_What you have to do_
Every line from the one with "استعراضات تراثية في" to the one with "Dead Lantern Podcast (114, 1587)", including those two, is to be copied exactly; all other lines of the entries below are left out.

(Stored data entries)
== == ==

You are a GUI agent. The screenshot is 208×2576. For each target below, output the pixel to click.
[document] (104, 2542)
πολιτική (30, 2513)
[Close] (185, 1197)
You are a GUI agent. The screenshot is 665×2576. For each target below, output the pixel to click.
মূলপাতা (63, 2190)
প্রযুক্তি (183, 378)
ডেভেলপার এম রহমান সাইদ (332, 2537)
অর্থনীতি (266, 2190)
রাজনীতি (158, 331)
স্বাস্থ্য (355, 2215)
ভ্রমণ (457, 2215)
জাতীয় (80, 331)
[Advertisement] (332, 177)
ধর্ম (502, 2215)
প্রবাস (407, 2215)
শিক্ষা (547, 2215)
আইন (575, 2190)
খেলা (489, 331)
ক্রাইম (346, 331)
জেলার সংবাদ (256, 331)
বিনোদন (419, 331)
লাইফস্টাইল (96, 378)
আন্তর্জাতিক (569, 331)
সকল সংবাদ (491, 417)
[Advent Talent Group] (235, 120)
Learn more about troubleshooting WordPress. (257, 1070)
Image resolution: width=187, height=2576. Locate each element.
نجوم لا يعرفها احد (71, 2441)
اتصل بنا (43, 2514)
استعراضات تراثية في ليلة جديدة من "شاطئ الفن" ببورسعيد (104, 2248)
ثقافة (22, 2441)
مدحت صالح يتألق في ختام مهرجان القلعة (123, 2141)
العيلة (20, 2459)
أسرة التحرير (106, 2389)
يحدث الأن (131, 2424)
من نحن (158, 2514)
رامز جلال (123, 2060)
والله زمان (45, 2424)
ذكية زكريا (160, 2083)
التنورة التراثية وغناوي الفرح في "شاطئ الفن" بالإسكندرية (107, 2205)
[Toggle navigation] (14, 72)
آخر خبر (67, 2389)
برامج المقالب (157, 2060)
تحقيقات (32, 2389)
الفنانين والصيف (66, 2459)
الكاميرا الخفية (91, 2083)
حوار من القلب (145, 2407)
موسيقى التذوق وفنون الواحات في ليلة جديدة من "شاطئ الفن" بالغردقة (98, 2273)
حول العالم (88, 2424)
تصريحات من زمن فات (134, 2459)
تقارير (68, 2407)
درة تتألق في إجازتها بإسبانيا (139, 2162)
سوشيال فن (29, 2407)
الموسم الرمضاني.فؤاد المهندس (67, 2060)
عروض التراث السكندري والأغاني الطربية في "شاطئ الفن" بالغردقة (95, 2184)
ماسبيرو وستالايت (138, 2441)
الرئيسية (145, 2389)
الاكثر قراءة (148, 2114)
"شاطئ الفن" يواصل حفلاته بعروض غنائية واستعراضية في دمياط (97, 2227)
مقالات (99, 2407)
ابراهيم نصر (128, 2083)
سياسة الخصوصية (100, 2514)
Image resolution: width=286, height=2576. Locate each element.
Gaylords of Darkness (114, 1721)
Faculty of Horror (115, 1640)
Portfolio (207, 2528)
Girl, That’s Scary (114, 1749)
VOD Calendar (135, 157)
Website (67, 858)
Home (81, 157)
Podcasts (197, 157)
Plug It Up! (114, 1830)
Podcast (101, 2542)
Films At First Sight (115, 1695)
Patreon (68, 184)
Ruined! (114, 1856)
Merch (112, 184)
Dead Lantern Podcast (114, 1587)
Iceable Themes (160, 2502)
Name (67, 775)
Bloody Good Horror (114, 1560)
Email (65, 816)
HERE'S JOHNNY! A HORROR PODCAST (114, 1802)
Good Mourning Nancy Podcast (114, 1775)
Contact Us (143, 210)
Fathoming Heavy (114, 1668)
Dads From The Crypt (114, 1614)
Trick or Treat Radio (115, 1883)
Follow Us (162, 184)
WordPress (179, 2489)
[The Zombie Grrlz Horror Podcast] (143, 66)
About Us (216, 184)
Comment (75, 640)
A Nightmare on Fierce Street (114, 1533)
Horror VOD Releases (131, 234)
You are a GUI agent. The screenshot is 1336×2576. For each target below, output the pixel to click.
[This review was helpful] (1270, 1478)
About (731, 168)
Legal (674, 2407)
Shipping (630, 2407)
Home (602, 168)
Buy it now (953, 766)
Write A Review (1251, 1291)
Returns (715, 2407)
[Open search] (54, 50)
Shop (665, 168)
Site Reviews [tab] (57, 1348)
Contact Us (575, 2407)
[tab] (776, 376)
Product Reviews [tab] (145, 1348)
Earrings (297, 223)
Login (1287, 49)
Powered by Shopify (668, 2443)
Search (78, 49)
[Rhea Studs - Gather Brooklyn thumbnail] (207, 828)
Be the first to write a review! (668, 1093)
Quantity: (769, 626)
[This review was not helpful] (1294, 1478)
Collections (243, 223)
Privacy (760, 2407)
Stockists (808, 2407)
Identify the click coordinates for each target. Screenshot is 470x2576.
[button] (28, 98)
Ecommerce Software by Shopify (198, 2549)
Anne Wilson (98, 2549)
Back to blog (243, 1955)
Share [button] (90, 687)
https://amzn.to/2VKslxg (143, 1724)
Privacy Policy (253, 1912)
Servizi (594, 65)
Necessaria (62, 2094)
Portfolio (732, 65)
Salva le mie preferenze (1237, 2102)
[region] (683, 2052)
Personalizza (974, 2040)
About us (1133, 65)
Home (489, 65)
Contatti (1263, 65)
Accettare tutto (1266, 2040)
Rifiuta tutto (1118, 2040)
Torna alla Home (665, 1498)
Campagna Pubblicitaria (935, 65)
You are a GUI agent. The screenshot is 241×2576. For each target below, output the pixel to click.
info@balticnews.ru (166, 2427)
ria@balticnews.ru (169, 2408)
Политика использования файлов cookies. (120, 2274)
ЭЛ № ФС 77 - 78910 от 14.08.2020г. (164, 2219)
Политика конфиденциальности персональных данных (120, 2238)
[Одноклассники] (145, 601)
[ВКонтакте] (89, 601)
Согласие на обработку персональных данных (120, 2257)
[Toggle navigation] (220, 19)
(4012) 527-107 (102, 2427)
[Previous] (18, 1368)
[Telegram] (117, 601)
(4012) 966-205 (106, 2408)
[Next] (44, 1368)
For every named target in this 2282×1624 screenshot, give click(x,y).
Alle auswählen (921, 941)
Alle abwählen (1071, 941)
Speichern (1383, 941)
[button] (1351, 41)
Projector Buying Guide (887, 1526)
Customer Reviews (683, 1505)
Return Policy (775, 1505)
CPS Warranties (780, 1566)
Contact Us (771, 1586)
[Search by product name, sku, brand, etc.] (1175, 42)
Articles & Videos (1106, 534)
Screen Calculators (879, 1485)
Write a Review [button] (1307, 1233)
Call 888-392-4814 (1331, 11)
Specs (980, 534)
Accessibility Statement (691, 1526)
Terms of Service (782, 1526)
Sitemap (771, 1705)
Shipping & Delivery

== == ==

_Exercise response_
استعراضات تراثية في ليلة جديدة من "شاطئ الفن" ببورسعيد (104, 2248)
ثقافة (22, 2441)
مدحت صالح يتألق في ختام مهرجان القلعة (123, 2141)
العيلة (20, 2459)
أسرة التحرير (106, 2389)
يحدث الأن (131, 2424)
من نحن (158, 2514)
رامز جلال (123, 2060)
والله زمان (45, 2424)
ذكية زكريا (160, 2083)
التنورة التراثية وغناوي الفرح في "شاطئ الفن" بالإسكندرية (107, 2205)
[Toggle navigation] (14, 72)
آخر خبر (67, 2389)
برامج المقالب (157, 2060)
تحقيقات (32, 2389)
الفنانين والصيف (66, 2459)
الكاميرا الخفية (91, 2083)
حوار من القلب (145, 2407)
موسيقى التذوق وفنون الواحات في ليلة جديدة من "شاطئ الفن" بالغردقة (98, 2273)
حول العالم (88, 2424)
تصريحات من زمن فات (134, 2459)
تقارير (68, 2407)
درة تتألق في إجازتها بإسبانيا (139, 2162)
سوشيال فن (29, 2407)
الموسم الرمضاني.فؤاد المهندس (67, 2060)
عروض التراث السكندري والأغاني الطربية في "شاطئ الفن" بالغردقة (95, 2184)
ماسبيرو وستالايت (138, 2441)
الرئيسية (145, 2389)
الاكثر قراءة (148, 2114)
"شاطئ الفن" يواصل حفلاته بعروض غنائية واستعراضية في دمياط (97, 2227)
مقالات (99, 2407)
ابراهيم نصر (128, 2083)
سياسة الخصوصية (100, 2514)
Image resolution: width=286, height=2576. Locate each element.
Gaylords of Darkness (114, 1721)
Faculty of Horror (115, 1640)
Portfolio (207, 2528)
Girl, That’s Scary (114, 1749)
VOD Calendar (135, 157)
Website (67, 858)
Home (81, 157)
Podcasts (197, 157)
Plug It Up! (114, 1830)
Podcast (101, 2542)
Films At First Sight (115, 1695)
Patreon (68, 184)
Ruined! (114, 1856)
Merch (112, 184)
Dead Lantern Podcast (114, 1587)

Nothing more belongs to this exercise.